Can you tell us a bit about 54faces, and how it started?

54faces is a project that is so close to my heart, which has been moving on progressively for the last 18 months. Last year, while I gave a talk on the Crushing Capitalism of African Fashion Weeks, I was approached by Nottingham Trent University, who thought my presentation was very powerful and it would be a shame to just write about it and not pursue it. Having carried out some research I found that a transparent structure was much needed for the African fashion industry. 54faces launches a couple of months later.

What is the vision for the organisation?

54faces will be the first creative resources platform providing essential tools for African designers by showcasing Africa as a source of inspiration in the design process. We aim to follow an international structure that will place African fashion in a balanced process, and begin to compete on the same level as the rest of the world.

What are the challenges of being an African designer abroad?

There are so many challenges. Being an African itself creates boundaries. In this day and age there are still some shocking misconceptions of Africa. The Western world, while using Africa as inspiration, has no understanding of the culture or aesthetics which they reference. When an African who understands it uses African inspiration, it becomes primitive or too tribal. The issue of quality control and mass production is not only an African dilemma; it exists in the Western world too. Many designers lack funds to start off good quality collections, leaving them no choice but to hire back street manufacturers. This has been seen on some platforms at African fashion weeks, where clothing is literally falling apart. This is a place where the world media, buyers and big fashion players are present, automatically dismissing the potential of African designers at home and abroad.

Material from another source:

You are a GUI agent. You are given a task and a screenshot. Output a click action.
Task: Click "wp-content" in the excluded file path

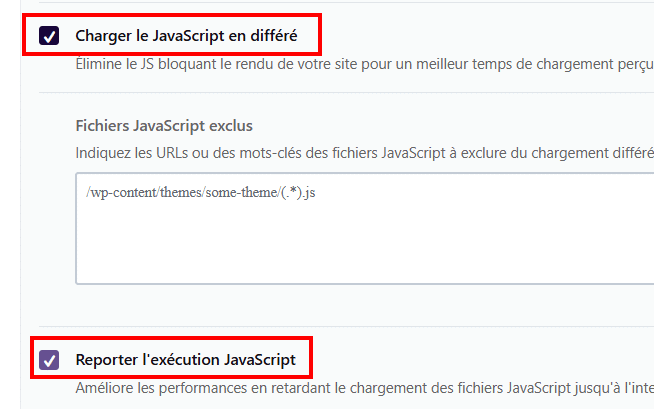pyautogui.click(x=120, y=192)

What advice would you give young African designers looking to make their mark in the industry?

Fashion is a brutal industry. You have to live to create in honest abandon. Everything I do serves as a beacon to inspire others and illuminate new ideas. I do this by following the natural flow of creativity and bringing together those who share my vision. My advice would be to create strong personal relationships with everyone you work with. Attend fashion events, network and meet people to enable you to get on people’s radars. As a designer, listening to your ideas being questioned and your hard work being ripped apart is not pleasant but constructive criticism of your design work is the most effective way to grow. You can actually be anything you want to be.

Where are your pieces retailing at the moment?

For the last few years, my work has been commissioned for art galleries and high fashion magazines. However since the Vogue nomination, the demand for my work has been higher. I am currently working on my first commercial collection which is due at the beginning of October 2014. I am also in negotiations with some very exciting retailers in New York, Toronto, London and New Zealand. I am looking to bring a limited edition collection to Africa. I am hoping this comes through, as it would be a shame to sell everywhere else in the world except my motherland.

Can international customers order your accessories online?

Yes, we are revamping the whole website (www.vanhuvamwe.com), which will showcase a limited collection of handbags and beautiful dresses. This is also launching in October 2014.


Pam Samasuwo-Nyawiri was always inspired by fashion and consequently went back to university to study fashion accessory design. She is a woman with many feathers to her cap: designer, journalist, stylist, columnist, author, philanthropist and fashion activist. Her passion and creativity only seem to be matched by insatiable curiosity.